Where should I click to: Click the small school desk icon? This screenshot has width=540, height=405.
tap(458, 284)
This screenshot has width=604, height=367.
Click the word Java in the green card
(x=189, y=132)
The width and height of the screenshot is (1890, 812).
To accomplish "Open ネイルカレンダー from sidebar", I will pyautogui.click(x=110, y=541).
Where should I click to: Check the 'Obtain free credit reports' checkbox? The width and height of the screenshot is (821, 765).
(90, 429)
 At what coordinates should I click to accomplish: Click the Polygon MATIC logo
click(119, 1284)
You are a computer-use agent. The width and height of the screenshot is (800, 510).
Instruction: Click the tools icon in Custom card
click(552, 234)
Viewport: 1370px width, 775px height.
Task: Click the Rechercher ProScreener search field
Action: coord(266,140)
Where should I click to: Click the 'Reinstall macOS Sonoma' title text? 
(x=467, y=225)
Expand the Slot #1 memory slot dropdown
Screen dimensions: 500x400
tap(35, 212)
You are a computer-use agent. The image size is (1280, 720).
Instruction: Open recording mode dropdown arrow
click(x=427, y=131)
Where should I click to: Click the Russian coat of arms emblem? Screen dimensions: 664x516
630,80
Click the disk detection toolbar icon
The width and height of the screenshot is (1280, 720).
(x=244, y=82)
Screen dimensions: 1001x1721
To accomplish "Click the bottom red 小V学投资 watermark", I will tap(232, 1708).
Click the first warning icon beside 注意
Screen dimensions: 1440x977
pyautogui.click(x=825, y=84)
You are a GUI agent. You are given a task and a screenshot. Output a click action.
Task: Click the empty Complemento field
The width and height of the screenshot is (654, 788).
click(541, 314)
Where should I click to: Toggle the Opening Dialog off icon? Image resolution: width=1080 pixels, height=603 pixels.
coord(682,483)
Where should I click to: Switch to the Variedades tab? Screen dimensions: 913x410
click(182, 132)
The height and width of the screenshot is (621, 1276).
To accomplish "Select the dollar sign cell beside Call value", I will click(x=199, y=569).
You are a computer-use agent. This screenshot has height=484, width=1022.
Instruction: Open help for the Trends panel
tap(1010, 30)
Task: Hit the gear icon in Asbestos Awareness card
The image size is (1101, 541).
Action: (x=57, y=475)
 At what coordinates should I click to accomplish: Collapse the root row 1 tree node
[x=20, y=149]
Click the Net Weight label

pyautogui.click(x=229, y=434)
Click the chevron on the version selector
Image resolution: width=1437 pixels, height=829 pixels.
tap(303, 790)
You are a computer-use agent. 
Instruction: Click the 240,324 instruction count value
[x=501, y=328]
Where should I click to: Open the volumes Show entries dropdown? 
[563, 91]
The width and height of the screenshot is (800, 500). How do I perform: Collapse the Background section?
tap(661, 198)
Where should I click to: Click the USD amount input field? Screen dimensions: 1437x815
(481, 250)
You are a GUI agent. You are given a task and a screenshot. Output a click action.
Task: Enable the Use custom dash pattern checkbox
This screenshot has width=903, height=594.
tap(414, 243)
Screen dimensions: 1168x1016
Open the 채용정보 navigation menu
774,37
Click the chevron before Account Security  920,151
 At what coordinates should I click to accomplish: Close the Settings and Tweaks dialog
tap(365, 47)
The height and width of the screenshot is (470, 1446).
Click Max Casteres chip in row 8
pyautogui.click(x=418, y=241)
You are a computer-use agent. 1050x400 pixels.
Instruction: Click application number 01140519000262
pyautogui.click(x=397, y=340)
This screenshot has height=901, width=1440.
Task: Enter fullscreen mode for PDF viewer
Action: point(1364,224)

● **Assignment**
Transcribe every record. Match each line exactly.

● **Task output**
Where should I click to: Click the small school desk icon? This screenshot has width=540, height=405.
tap(458, 284)
This screenshot has width=604, height=367.
Click the word Java in the green card
(x=189, y=132)
The width and height of the screenshot is (1890, 812).
To accomplish "Open ネイルカレンダー from sidebar", I will pyautogui.click(x=110, y=541).
Where should I click to: Check the 'Obtain free credit reports' checkbox? The width and height of the screenshot is (821, 765).
(90, 429)
 At what coordinates should I click to accomplish: Click the Polygon MATIC logo
click(119, 1284)
You are a computer-use agent. The width and height of the screenshot is (800, 510).
Instruction: Click the tools icon in Custom card
click(552, 234)
Viewport: 1370px width, 775px height.
Task: Click the Rechercher ProScreener search field
Action: coord(266,140)
Where should I click to: Click the 'Reinstall macOS Sonoma' title text? 
(x=467, y=225)
Expand the Slot #1 memory slot dropdown
Screen dimensions: 500x400
tap(35, 212)
You are a computer-use agent. The image size is (1280, 720).
Instruction: Open recording mode dropdown arrow
click(x=427, y=131)
Where should I click to: Click the Russian coat of arms emblem? Screen dimensions: 664x516
630,80
Click the disk detection toolbar icon
The width and height of the screenshot is (1280, 720).
(x=244, y=82)
Screen dimensions: 1001x1721
To accomplish "Click the bottom red 小V学投资 watermark", I will tap(232, 1708).
Click the first warning icon beside 注意
Screen dimensions: 1440x977
pyautogui.click(x=825, y=84)
You are a GUI agent. You are given a task and a screenshot. Output a click action.
Task: Click the empty Complemento field
The width and height of the screenshot is (654, 788).
click(541, 314)
Where should I click to: Toggle the Opening Dialog off icon? Image resolution: width=1080 pixels, height=603 pixels.
coord(682,483)
Where should I click to: Switch to the Variedades tab? Screen dimensions: 913x410
click(182, 132)
The height and width of the screenshot is (621, 1276).
To accomplish "Select the dollar sign cell beside Call value", I will click(x=199, y=569).
You are a computer-use agent. This screenshot has height=484, width=1022.
Instruction: Open help for the Trends panel
tap(1010, 30)
Task: Hit the gear icon in Asbestos Awareness card
The image size is (1101, 541).
Action: (x=57, y=475)
 At what coordinates should I click to accomplish: Collapse the root row 1 tree node
[x=20, y=149]
Click the Net Weight label

pyautogui.click(x=229, y=434)
Click the chevron on the version selector
Image resolution: width=1437 pixels, height=829 pixels.
tap(303, 790)
You are a computer-use agent. 
Instruction: Click the 240,324 instruction count value
[x=501, y=328]
Where should I click to: Open the volumes Show entries dropdown? 
[563, 91]
The width and height of the screenshot is (800, 500). How do I perform: Collapse the Background section?
tap(661, 198)
Where should I click to: Click the USD amount input field? Screen dimensions: 1437x815
(481, 250)
You are a GUI agent. You are given a task and a screenshot. Output a click action.
Task: Enable the Use custom dash pattern checkbox
This screenshot has width=903, height=594.
tap(414, 243)
Screen dimensions: 1168x1016
Open the 채용정보 navigation menu
774,37
Click the chevron before Account Security  920,151
 At what coordinates should I click to accomplish: Close the Settings and Tweaks dialog
tap(365, 47)
The height and width of the screenshot is (470, 1446).
Click Max Casteres chip in row 8
pyautogui.click(x=418, y=241)
You are a computer-use agent. 1050x400 pixels.
Instruction: Click application number 01140519000262
pyautogui.click(x=397, y=340)
This screenshot has height=901, width=1440.
Task: Enter fullscreen mode for PDF viewer
Action: point(1364,224)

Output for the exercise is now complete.